■ Set task 1 ■
Retype the part of the passage on the Human Design license letter that opens with the words containing "And I’m also" and closes with "Enjoy your work!".
***** Text shown *****
The text of the letter is short. It reads, in full:
Hello all Human Design Professionals,
We have a change in the online license program and I am please to let you know that offering HD services online no longer requires a contract or payment.
And I’m also pleased to let you know that the discounted room from iVocalize is still available to you. The window for taking advantage of the discounted room is good through the end of September. More information about the special online room is below.
If you would like to take advantage of the discounted rate from iVocalize please use this link to sign up for the room: http://tinyurl.com/HDConferenceRoom
Enjoy your work!
All the best, Lynda Bunnell, IHDS, www.ihdschool.com
Three features of this letter are documentary in nature and reward forensic attention. The first is its opening phrase: “We have a change in the online license program.” This phrase, in passing, confirms that an online license program had existed as formal institutional policy of the IHDS, requiring contracts and payments from Human Design professionals as a precondition of offering Human Design services online. The second is the phrase “no longer requires,” which confirms that this license program was rescinded, and, given that the letter offers no transition period or implementation date, that the rescission was immediate. The third is the absence of any explanatory framing. No legal basis is offered for the original program, no apology is tendered for its imposition, no reason is given for its withdrawal. The letter pivots, in its third paragraph, to a commercial promotion of a discounted iVocalize conference room.
The Acrobat producer string on the PDF, Acrobat PDFMaker 8.1 für Word, bears on a separate question. Lynda Bunnell, then the recently-installed Director of the IHDS, operated in English from a United States base. The PDF on which her letter is preserved was not generated on her system. It was generated by a recipient working in a German-language Office environment on a Windows system, who saved her letter to PDF on the morning of August 5, 2010. The strongest candidate, given the timing, the eventual archive location, and the corroborating contractual record, is Ilse Sendler, then the contractually exclusive Director of Human Design Austria with authority over all German-language Human Design education.
***** Available records *****
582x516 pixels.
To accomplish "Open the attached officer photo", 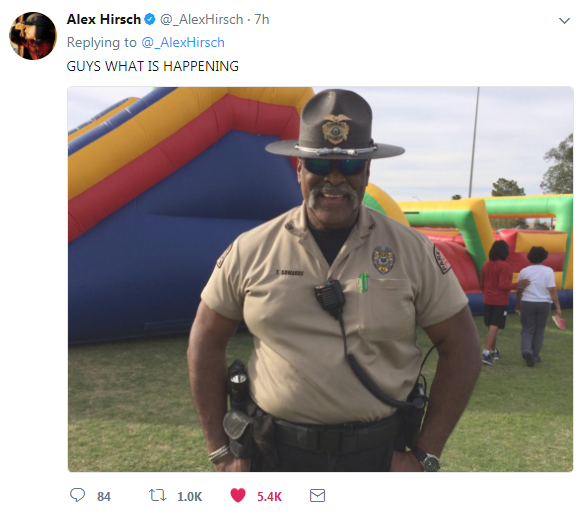I will (x=320, y=279).
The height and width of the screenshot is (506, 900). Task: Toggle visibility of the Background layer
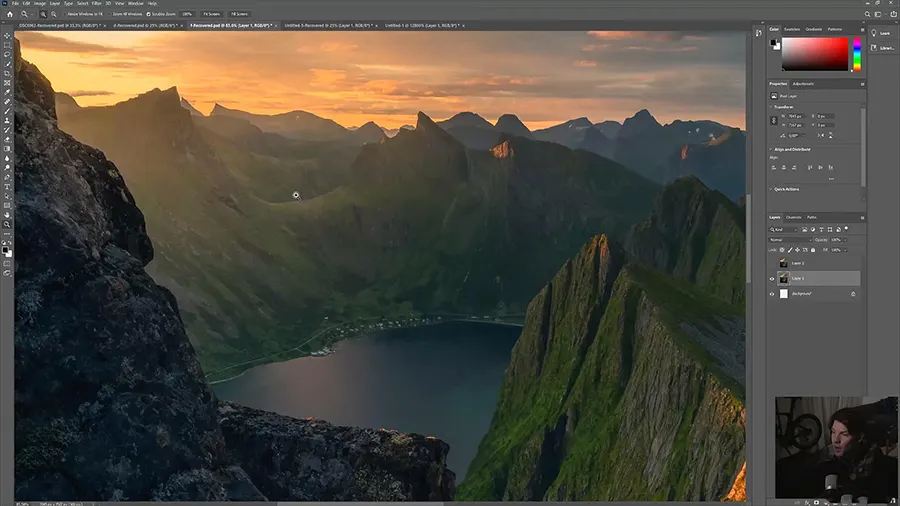(x=772, y=294)
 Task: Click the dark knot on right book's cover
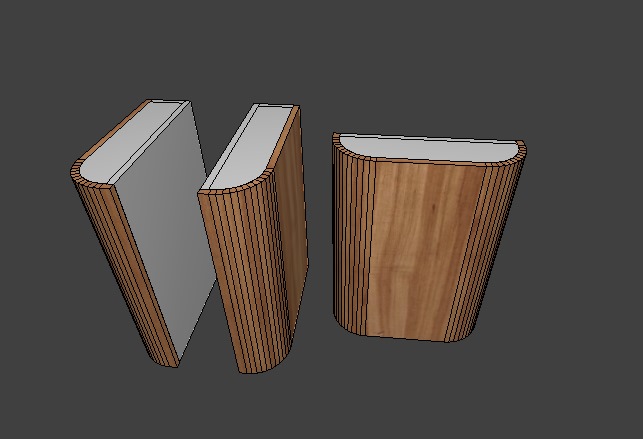433,210
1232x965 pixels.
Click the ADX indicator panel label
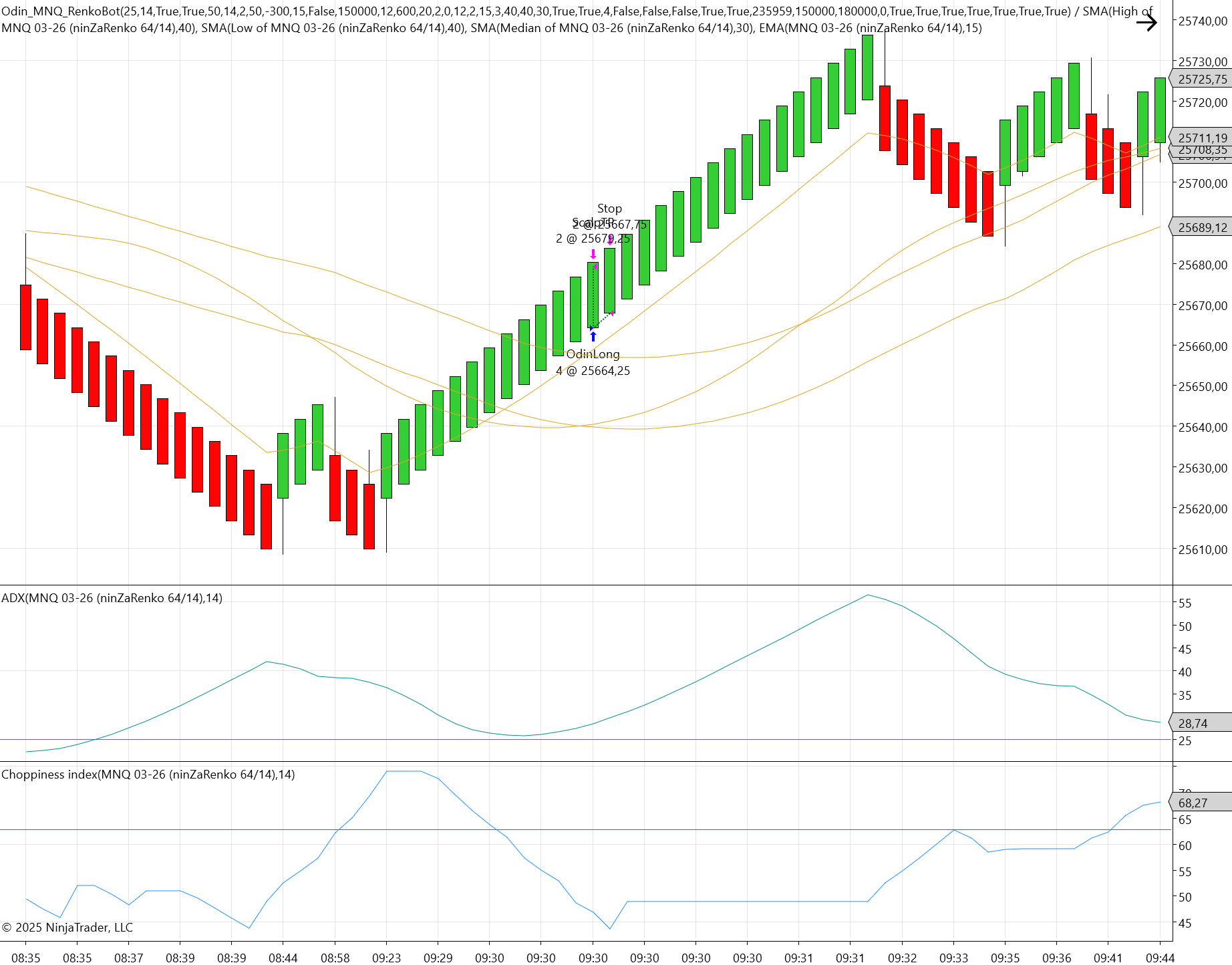[112, 598]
*****
■ Set task 2 ■
In the stored rows, take the part that opens with the line containing "The height and" and closes with the end of the rows, and switch "Click" to "Select" wherever it occurs, keeping everything else the same. Give only those lines, and leave the pictures out.

■ Solution 1 ■
And I’m also pleased to let you know that the discounted room from iVocalize is still available to you. The window for taking advantage of the discounted room is good through the end of September. More information about the special online room is below.
If you would like to take advantage of the discounted rate from iVocalize please use this link to sign up for the room: http://tinyurl.com/HDConferenceRoom
Enjoy your work!

■ Solution 2 ■
The height and width of the screenshot is (506, 900). Task: Toggle visibility of the Background layer
(x=772, y=294)
 Task: Select the dark knot on right book's cover
433,210
1232x965 pixels.
Select the ADX indicator panel label
[112, 598]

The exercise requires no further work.